Il est d’abord présenté comme un richissime expatrié qui vit en Amérique du sud. Il y mène grand train. Il a un excellent crédit et distribue des pourboires princiers et autres gratifications. Pratiquement tout le monde y a droit. Audrey Hepburn, qu’on ne verra que quelques secondes, va remercier ce protecteur généreux par un chaleureux baiser. Les grands personnages de la ville le saluent bien bas. On se demande bien qui il peut être et pourquoi il agit avec tant de prodigalité. Il en fait manifestement un peu trop.
L’étrange bonhomme incarné par Guinness va à présent raconter toute son histoire, depuis une table de ce grand restaurant au Brésil (*)
Alors qu’il n’était qu’un tout petit employé chargé de suivre la fonderie et le transport de l’or de sa banque à Londres, il a mûri un projet de vol de grande envergure.
- Tiens, c’est quand même étrange et imprudent qu’il raconte ce grand secret, aussi ouvertement, à une nouvelle connaissance !
Pour nous fair plonger dans l’action, je passe en mode « présent » :
Apparemment, il n’y a pas dans cette entreprise de personnes plus honnêtes que lui. Son abnégation, doublée d’insignifiance, sont presque devenues gênantes. Au point que la hiérarchie va le « forcer » à accepter une augmentation. Il a su se forger patiemment une image au dessus de tout soupçon. Ça vaut de l’or.

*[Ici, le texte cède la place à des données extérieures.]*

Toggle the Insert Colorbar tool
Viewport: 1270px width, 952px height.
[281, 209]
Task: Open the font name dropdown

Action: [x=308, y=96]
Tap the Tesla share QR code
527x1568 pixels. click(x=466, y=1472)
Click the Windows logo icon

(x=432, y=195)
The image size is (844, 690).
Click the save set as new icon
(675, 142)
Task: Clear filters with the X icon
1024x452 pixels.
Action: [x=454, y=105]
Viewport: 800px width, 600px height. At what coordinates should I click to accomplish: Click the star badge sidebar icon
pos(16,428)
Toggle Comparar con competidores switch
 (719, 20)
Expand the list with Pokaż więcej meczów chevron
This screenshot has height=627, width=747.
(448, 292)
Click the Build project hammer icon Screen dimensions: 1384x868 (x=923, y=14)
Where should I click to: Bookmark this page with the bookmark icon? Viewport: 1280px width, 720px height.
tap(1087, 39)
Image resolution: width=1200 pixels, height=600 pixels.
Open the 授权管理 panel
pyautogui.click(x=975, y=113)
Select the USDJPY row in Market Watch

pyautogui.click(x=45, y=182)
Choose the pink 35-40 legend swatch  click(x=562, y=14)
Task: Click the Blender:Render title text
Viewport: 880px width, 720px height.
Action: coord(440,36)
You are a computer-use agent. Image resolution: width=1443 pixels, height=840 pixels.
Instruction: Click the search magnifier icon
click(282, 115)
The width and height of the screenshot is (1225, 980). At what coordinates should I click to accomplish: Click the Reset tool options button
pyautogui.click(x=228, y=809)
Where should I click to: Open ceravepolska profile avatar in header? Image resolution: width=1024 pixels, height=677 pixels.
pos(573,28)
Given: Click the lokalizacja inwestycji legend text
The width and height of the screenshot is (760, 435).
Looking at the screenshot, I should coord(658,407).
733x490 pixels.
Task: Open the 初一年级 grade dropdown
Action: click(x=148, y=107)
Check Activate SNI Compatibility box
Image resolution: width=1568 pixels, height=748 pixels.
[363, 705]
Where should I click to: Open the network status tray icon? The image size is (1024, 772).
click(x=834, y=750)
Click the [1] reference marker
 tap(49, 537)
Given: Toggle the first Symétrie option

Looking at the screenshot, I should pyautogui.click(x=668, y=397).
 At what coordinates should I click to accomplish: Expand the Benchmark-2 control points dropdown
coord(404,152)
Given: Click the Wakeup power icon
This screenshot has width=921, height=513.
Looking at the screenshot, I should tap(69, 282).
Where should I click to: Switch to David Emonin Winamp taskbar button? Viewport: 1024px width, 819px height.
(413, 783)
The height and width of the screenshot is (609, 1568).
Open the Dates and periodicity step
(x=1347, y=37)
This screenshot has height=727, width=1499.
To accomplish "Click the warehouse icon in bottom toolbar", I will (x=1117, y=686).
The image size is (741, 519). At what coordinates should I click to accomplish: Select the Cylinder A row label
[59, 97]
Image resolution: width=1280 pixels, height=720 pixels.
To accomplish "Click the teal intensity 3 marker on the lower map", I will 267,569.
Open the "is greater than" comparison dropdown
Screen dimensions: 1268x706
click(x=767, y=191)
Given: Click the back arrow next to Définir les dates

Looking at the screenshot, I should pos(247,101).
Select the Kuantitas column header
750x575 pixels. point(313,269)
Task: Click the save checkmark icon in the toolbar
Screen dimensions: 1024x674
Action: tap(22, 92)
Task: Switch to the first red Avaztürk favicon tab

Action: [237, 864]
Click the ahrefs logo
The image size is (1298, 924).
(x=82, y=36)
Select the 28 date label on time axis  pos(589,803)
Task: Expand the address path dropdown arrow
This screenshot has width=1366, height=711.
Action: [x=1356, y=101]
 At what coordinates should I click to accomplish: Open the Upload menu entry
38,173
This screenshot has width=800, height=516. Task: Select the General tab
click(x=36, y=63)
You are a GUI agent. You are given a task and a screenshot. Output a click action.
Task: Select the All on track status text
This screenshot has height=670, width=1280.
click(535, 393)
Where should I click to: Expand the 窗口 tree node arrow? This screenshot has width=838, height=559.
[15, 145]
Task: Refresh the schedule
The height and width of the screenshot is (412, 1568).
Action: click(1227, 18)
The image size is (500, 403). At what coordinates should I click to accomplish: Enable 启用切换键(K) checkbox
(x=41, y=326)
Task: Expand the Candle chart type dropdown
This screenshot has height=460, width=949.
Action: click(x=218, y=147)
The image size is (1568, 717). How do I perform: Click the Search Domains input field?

Le plan consiste à faire voler par des complices un fourgon plein de lingots. Lui et deux de ses sbires, vont parvenir à envoyer balader, un court moment, le chauffeur et son assistant. Une histoire de prétendu pneu crevé pour l’un. Et pour l’autre une incitation à sortir pour faire des vérifications quant à un véhicule supposé les suivre. Alec, qui est dans le véhicule, sera faussement agressé et ficelé, de manière à conforter son « innocence ».
Il s’est acoquiné avec deux malfrats confirmés et un artisan qui fabrique des objets artistiques en métal. Ce sont de petits souvenirs destinés au marché français. Son atelier va être mis à contribution pour transformer leur grande masse d’or, en petites Tour Eiffel. Puis ils enverront ces objets anodins à Paris. Une façon habile de faire sortir le magot de Grande-Bretagne.
Mais bien entendu, tout ne se passe pas exactement comme prévu et de nombreux problèmes vont devoir être résolus dans l’urgence. Ce sont ces poursuites haletantes, ces imprévus multiples qui sont chargés de donner du piment au film. Pas question d’en dire plus.
Mais comme on sait que le héros sera in fine à distance au Brésil, a priori on ne s’en fait pas trop pour lui.
Ne soyez pas rassurés trop vite, vous qui aimez que les combinards réussissent. A cette époque, il était obligatoire que les mauvais garnements soient punis. La production avait juste la possibilité de retarder cela jusqu’au dernier moment. Or comme le dernier moment est ici le premier dans la chronologie du film…
Un film qui semble juste destiné à ceux qui à l’époque rêvaient d’argent facile, et qui préféraient oublier que bien mal acquis ne profite jamais. Des réalisations de ce genre, il y en a eu des tas, preuve qu’il y avait un vrai besoin du tout venant.
Mais en soi, cela a passablement mal vieilli. Et l’intérêt pour les détournements et la cambriole s’est singulièrement estompé.
- (*) Le flash-back, en tant que pirouette intégrale, faisait ses débuts au cinéma. Il consistait à commencer tout bonnement par la fin. Ce film utilise ce procédé à fond. Ceci, combiné à une intrigue particulièrement riche, lui a permis d’obtenir l’Oscar du meilleur scénario original. Je ne suis pas persuadé que ce film le méritait tant.